HOMELESS WOMEN'S DECISION COMPONENTS FOR CERVICAL CANCER SCREENING: ATTRIBUTES AND LEVELS FOR A DISCRETE CHOICE EXPERIMENT

Monday, October 21, 2013
Key Ballroom Foyer (Hilton Baltimore)
Poster Board # P2-10
Decision Psychology and Shared Decision Making (DEC)

Eve Wittenberg, MPP, PhD1, Inez Adams, PhD1, Monica Bharel, MD, MPH2, Adrianna Saada, MPH1 and Emely Santiago3, (1)Harvard School of Public Health, Boston, MA, (2)Boston Health Care for the Homeless Program, Boston, MA, (3)Boston Health Care for the Homless Program, Boston, MA
Purpose: Cervical cancer screening among homeless women averages around 50% compared to 83% for the general population. The objective of this study was to determine the decision-relevant attributes of homeless women’s choices to have Pap smears for use in a discrete choice experiment of screening interventions to decrease this disparity.

Methods: Focus groups were conducted with homeless women recruited from service sites in the Boston, MA area to capture the diversity of the population, including young mothers, older single women, and substance users.  Boston’s state-mandated universal health insurance and a strong homeless health care network enabled focus on decisional components in the absence of financial access barriers.  Groups were conducted in English and Spanish using a structured discussion guide.

Results: Forty-three women participated in 8 groups between November 2012 and April 2013. The mean age of the participants was 40 years; 47% were white and 28% Hispanic/Latina; 54% had a maximum educational achievement of high school or less; nearly all (98%) had had at least one lifetime cervical cancer screen.
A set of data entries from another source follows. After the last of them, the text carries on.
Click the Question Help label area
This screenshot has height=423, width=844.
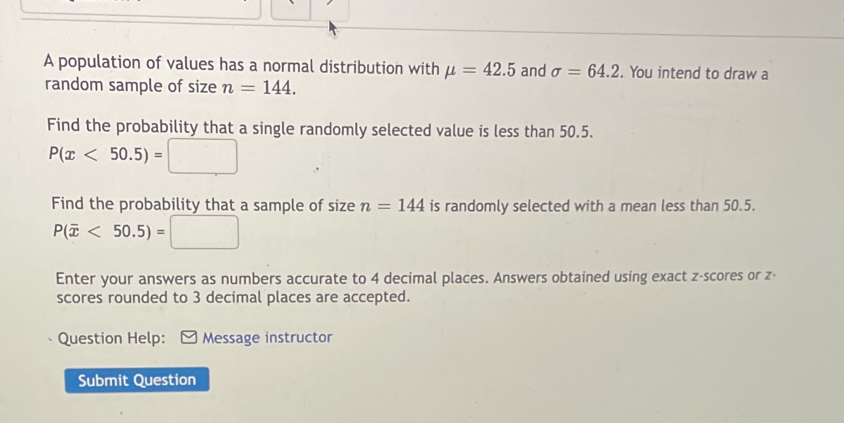110,339
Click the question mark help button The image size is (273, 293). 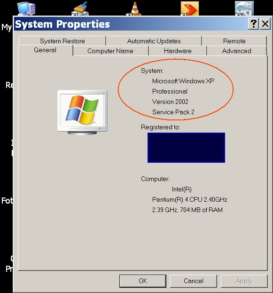tap(253, 24)
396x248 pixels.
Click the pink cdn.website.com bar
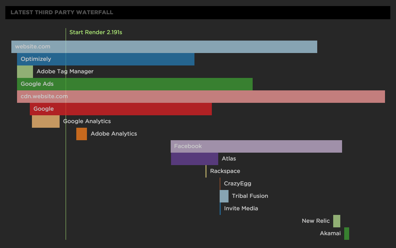(201, 96)
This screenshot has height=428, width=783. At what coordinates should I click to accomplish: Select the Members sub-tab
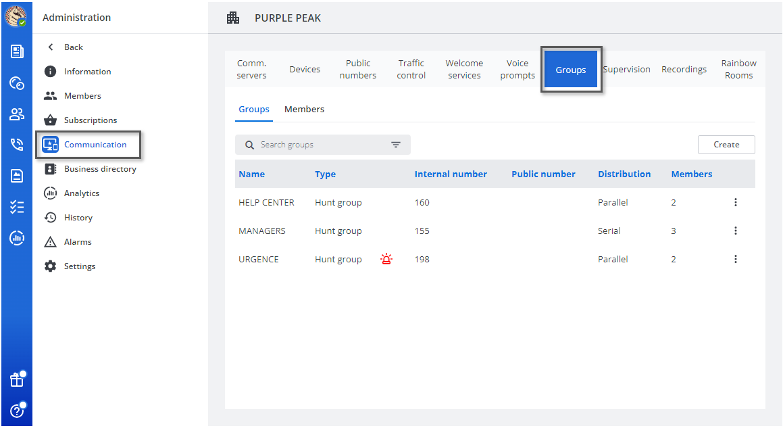pos(304,110)
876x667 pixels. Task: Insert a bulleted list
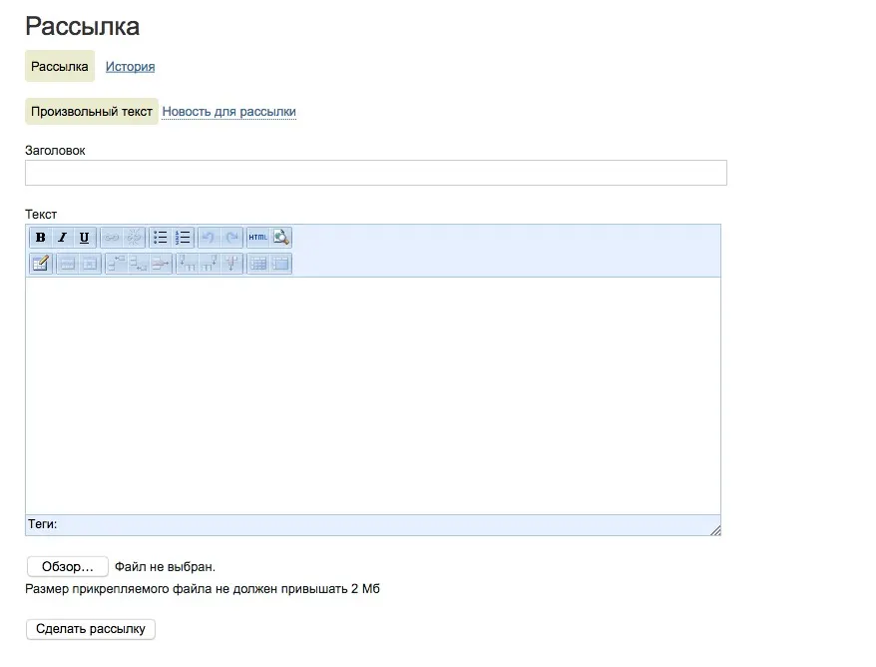[x=160, y=238]
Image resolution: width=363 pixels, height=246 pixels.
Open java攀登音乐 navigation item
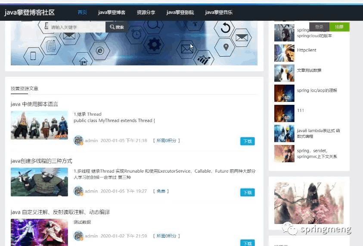(219, 12)
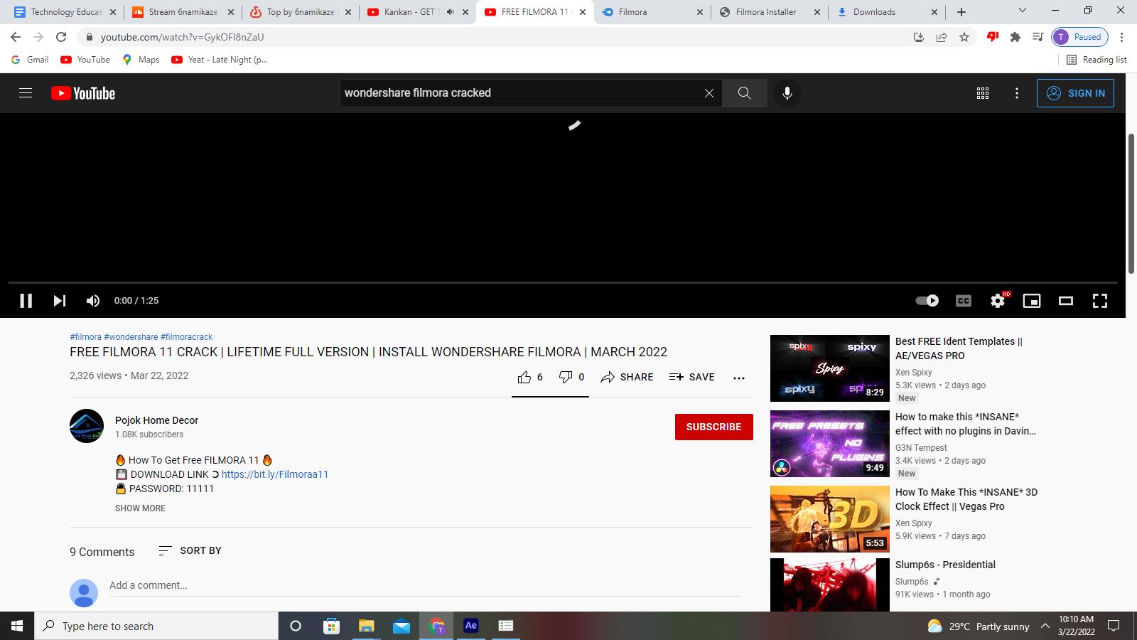
Task: Pause the video with the pause button
Action: pyautogui.click(x=26, y=301)
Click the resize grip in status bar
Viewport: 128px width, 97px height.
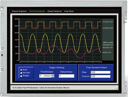pyautogui.click(x=117, y=88)
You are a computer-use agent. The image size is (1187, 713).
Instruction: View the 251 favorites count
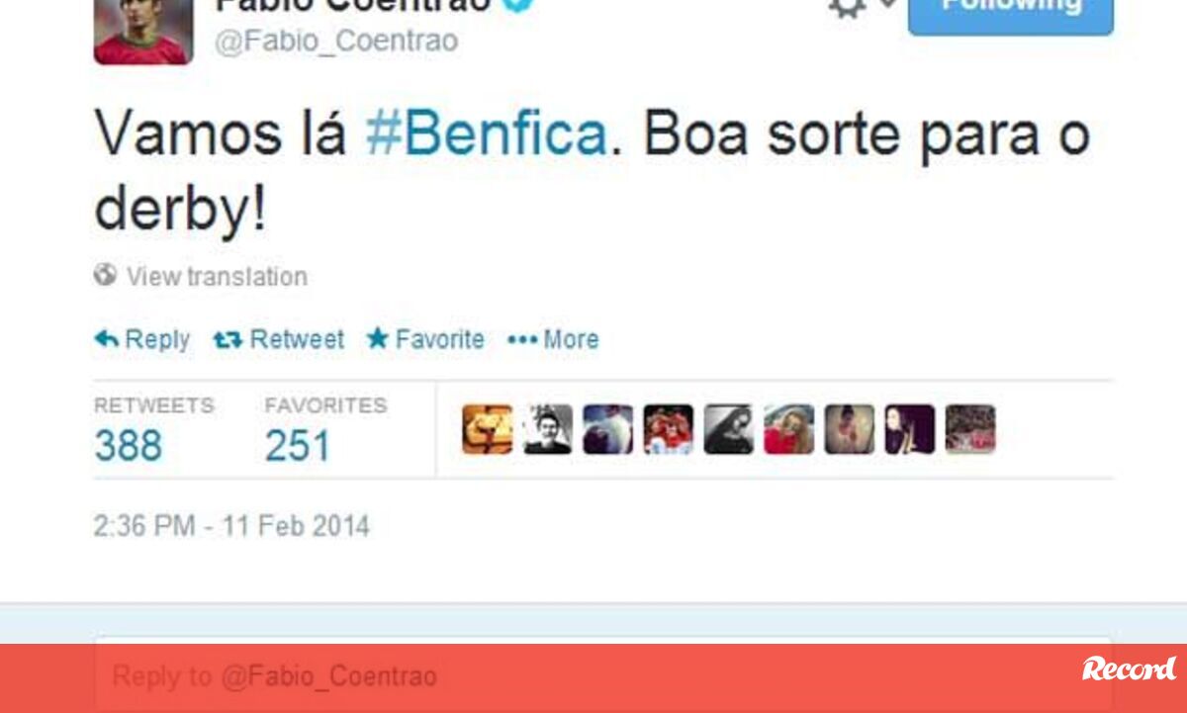[297, 446]
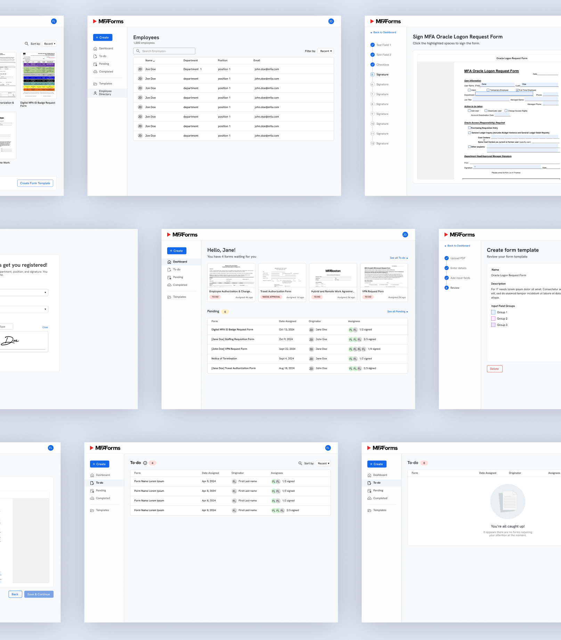
Task: Expand the Name column sort chevron
Action: pyautogui.click(x=154, y=61)
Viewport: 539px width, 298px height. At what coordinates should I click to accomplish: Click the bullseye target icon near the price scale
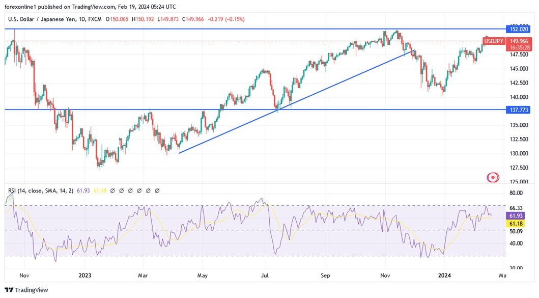pyautogui.click(x=492, y=177)
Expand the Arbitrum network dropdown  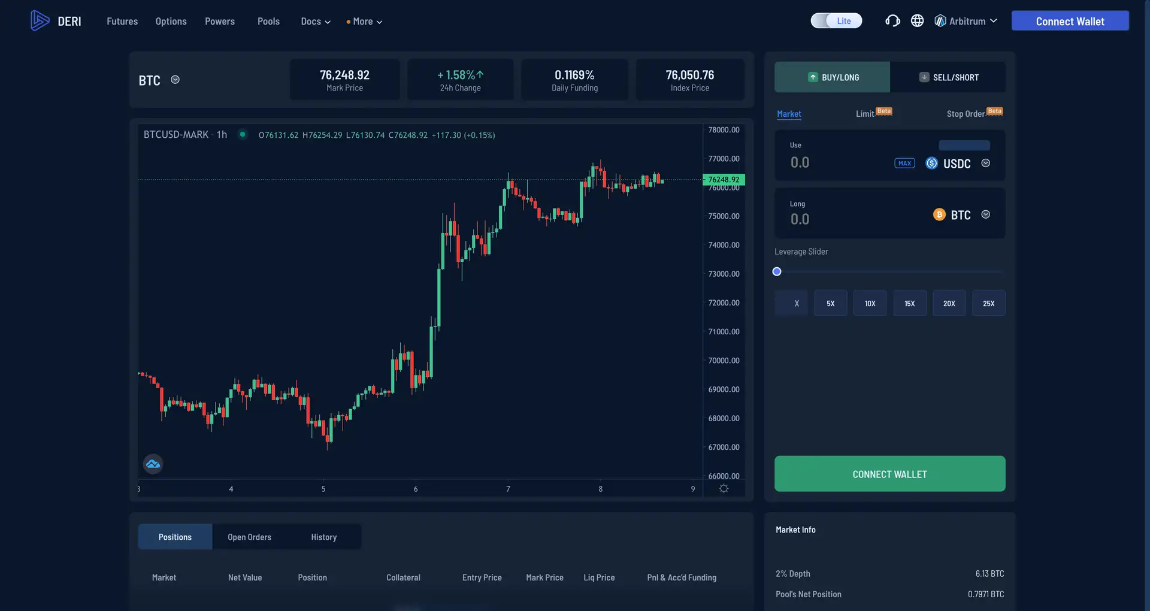pos(966,21)
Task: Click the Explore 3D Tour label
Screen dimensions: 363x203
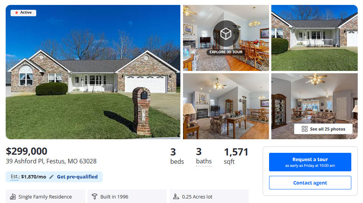Action: [x=226, y=52]
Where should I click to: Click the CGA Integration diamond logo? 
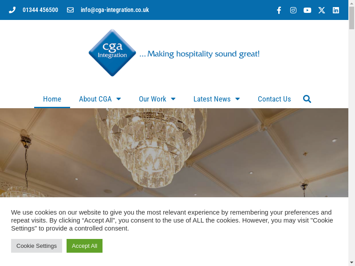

Decision-relevant choice attributes and levels that addressed intervention-feasible factors were identified as follows: provider characteristics (patient’s familiarity with provider vs. unknown, respectful and accepting attitude vs. neutral); test timing/scheduling (offered at walk-in clinic vs. scheduled appointment; completed during provision of other care vs. independently); results provision (provided in-person by nurse with counseling vs. by phone/mail without counseling); sample collection (clinician-collected vs. self-collected for HPV screen); testing setting (homeless health clinic vs. general clinic vs. public hospital).  Choice attributes addressing societal or environmental factors that were outside the realm of feasible intervention strategies included women’s fear of life-threatening diagnoses, disregard for health care during addiction episodes, and competing priorities for food and shelter. 

Conclusions: Homeless women’s experience of cervical cancer screening is unique and empiric determination of their choice elements is critical to discrete choice experimental design.  These qualitative data reveal both the elements of choice and their variability across subpopulations of the homeless population, by age, comorbid conditions, and housing status/history.  The inclusion of empirically-identified attributes will enable the DCE to inform development of targeted screening interventions to increase uptake among this population.